Using ultracold atoms, researchers at Heidelberg University have found an exotic state of matter where the constituent particles pair up when limited to two dimensions. The findings from the field of quantum physics may hold important clues to intriguing phenomena of superconductivity. The results were published in Science.
Superconductors are materials through which electricity can flow without any resistance once they are cooled below a certain critical temperature. The technologically most relevant class of materials, with exceptionally high critical temperatures for superconductivity, is poorly understood so far. There is evidence, however, that in order for superconductivity to occur, a certain type of particles – the fermions – must pair up. Moreover, research has shown that materials which become superconducting at relatively high temperatures have layered structures. “This means that electrons in these systems can only move in two-dimensional planes”, explains Prof. Dr. Selim Jochim of Heidelberg University’s Institute for Physics, who heads the project. “What we did not understand until now was how the interplay of pairing and dimensionality can lead to higher critical temperatures.”

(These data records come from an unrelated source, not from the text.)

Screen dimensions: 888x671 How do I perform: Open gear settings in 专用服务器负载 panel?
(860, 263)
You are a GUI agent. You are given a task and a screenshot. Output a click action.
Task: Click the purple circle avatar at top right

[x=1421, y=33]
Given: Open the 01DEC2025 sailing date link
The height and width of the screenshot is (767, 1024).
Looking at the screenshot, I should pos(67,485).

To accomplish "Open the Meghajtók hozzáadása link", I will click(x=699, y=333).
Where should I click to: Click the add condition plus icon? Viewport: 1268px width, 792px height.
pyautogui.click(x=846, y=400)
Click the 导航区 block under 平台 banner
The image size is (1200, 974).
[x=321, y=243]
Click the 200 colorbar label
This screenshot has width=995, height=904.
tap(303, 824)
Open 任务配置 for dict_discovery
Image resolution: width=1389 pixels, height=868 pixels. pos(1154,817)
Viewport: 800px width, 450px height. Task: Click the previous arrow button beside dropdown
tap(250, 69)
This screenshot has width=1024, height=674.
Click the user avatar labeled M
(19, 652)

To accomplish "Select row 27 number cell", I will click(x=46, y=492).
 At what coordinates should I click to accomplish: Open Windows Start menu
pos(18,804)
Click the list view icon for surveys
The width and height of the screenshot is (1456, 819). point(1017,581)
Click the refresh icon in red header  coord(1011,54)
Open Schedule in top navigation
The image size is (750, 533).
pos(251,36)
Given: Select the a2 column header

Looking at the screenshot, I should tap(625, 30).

In a known and well-understood scenario, pairing is caused solely by the attraction between two fermions (green lines). However, Heidelberg scientists found that with strong interactions between the fermions, a different type of pairing takes place, which strongly depends on the density of the surrounding medium (gray shaded regions). This suggests that in this state, each particle is not only paired with one other particle, but that there are additional correlations with other particles in its surroundings. Credit: Puneet Murthy
To explore this question, researchers at the Center for Quantum Dynamics performed experiments in which they confined a gas of ultracold atoms in two-dimensional traps which they created using focused laser beams. “In solid-state materials like copper oxides, there are many different effects and impurities that make these materials difficult to study. That is why we use ultracold atoms to simulate the behaviour of electrons in solids. This allows us to create very clean samples and gives us full control over the essential system parameters”, says Puneet Murthy, a Ph.D. student at the Center for Quantum Dynamics at Heidelberg University and one of the lead authors of this publication.
Using a technique known as radio-frequency spectroscopy, the researchers measured the response of the atoms to a radio-wave pulse. From this response, they could tell exactly whether or not the particles were paired and in what way. These measurements were also performed for different strengths of interaction between fermions. In the course of the experiments, the researchers discovered an exotic state of matter. Theory states that fermions with a weak interaction should pair up at the temperature at which they become superconductive. However, when the scientists increased the interaction between fermions, they found that pairing occurred at temperatures several times higher than the critical temperature.
“To achieve our ultimate goal of better understanding these phenomena, we will start with small systems that we put together atom by atom”, says Prof. Jochim.